Unless your working in strict industries where it would be hair folical (placed in a GMS machine) where it can detect and break down all the metabolites and detect everythign under the sun!


----------



## biglad90 (Oct 20, 2010)

they asked for any previous drug use

i said steroids, but decca can stay in your system for 18months.........so they said you will be random drugs tested still but if any anabolic steroids show up we will give you an 18 month amnesty 

winning!!

im guna look further into this too

nice one fellas


----------



## lxm (Jul 26, 2011)

Mate, listen... Im going to be confident here and say they are not testing for steriods... basic random p1ss tests they dont test for them (steriods)

whats your line of work, that will give a clue as to what type of test its going to be, Reason they use p1ss tests random as it can track back 4-6 days maximum.


----------



## biglad90 (Oct 20, 2010)

I work in a warehouse for a supermarket, not really strict if you ask me.

Lol

The other lads at work who are on steriods arent bothered


----------



## DELxxxBOY (Oct 6, 2011)

Dont worry mate they do them at my work aswell i had one before i started and was on tbol... Nothing showed up.

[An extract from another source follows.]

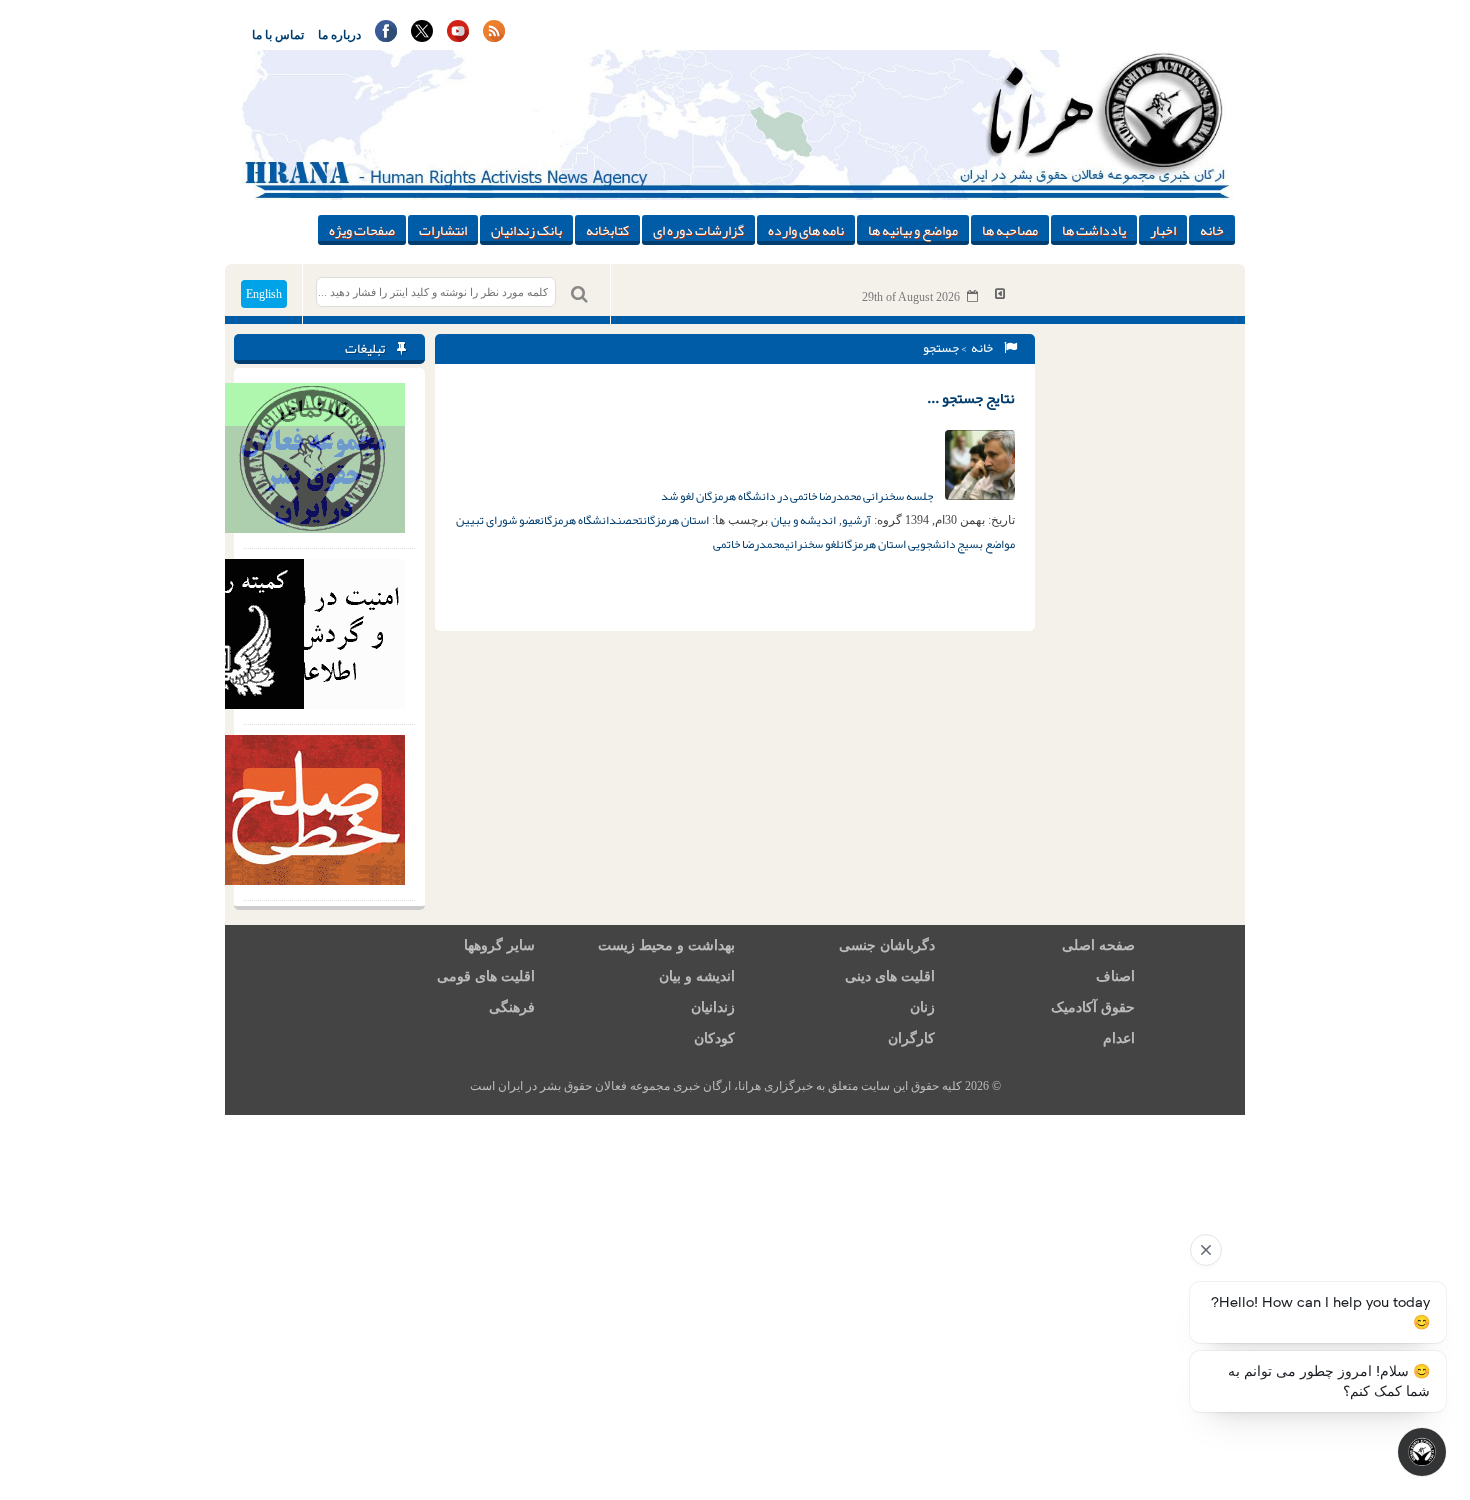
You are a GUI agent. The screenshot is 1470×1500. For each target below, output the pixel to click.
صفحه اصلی (1098, 945)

As said above its only for reccy drugs mate dont worry


----------



## biglad90 (Oct 20, 2010)

Thanks a lot

I'm going to go back on anyway

At least I have 18 months 

Cycle starts Monday then


----------



## VanillaFace (Aug 15, 2012)

biglad90 said:


> I work in a warehouse for a supermarket, not really strict if you ask me.
> 
> Lol
> 
> The other lads at work who are on steriods arent bothered


Is that DFDS for Sainsburys?


----------



## Mez (Jul 31, 2012)

Asda are starting it as well, I've gotta brief people about it and offer support/amnesty.


----------



## MrM (Feb 6, 2012)

Some stimulants might cause a false positive for amphetamine


----------



## biglad90 (Oct 20, 2010)

Asda mate lol


----------



## jazz_11 (Nov 29, 2008)

i start a new job in a few weeks working on site and im a little worried about this, its a plant worth a lot of money and i was told by the guy whos getting me the job (mrs father) that they test for gear i denied being on it even tho my mrs knows i am, i am pretty sure they dont check for this as why would they its not a substance as such (coke etc etc) its legal and i could pull the pro-hormone trick.... from what i can make out they breathalise u but not sure i dont want to ask too many questions...

has anyone EVER been tested for gear in this line of work, working on a multi million pound building site with a big firm, or any site in general, plant, nuclear stuff like that?

cheers


----------



## Brook877 (May 16, 2012)

It sounds like the guys just seeing of your going to admit to any thing,

I started working for a large American r&d company last year and they drug test all new employees, but it's just a urine test for reccy drugs, testing for steroids isn't cheap so I can't them rolling it out just because they feel like it.

I was on cycle when I passed the test by the way..


----------



## Mez (Jul 31, 2012)

biglad90 said:


> Asda mate lol


I don't think their gonna test for it, just drink and recreational drugs. The GMB say they can't take blood samples, only urine. Get yourself in the union just in case.

Which depot out of curiosity, I'm at Lutterworth.


----------



## biglad90 (Oct 20, 2010)

I'm at NEC and in the union

I heard that urine will show AAS

I know they can't take blood


----------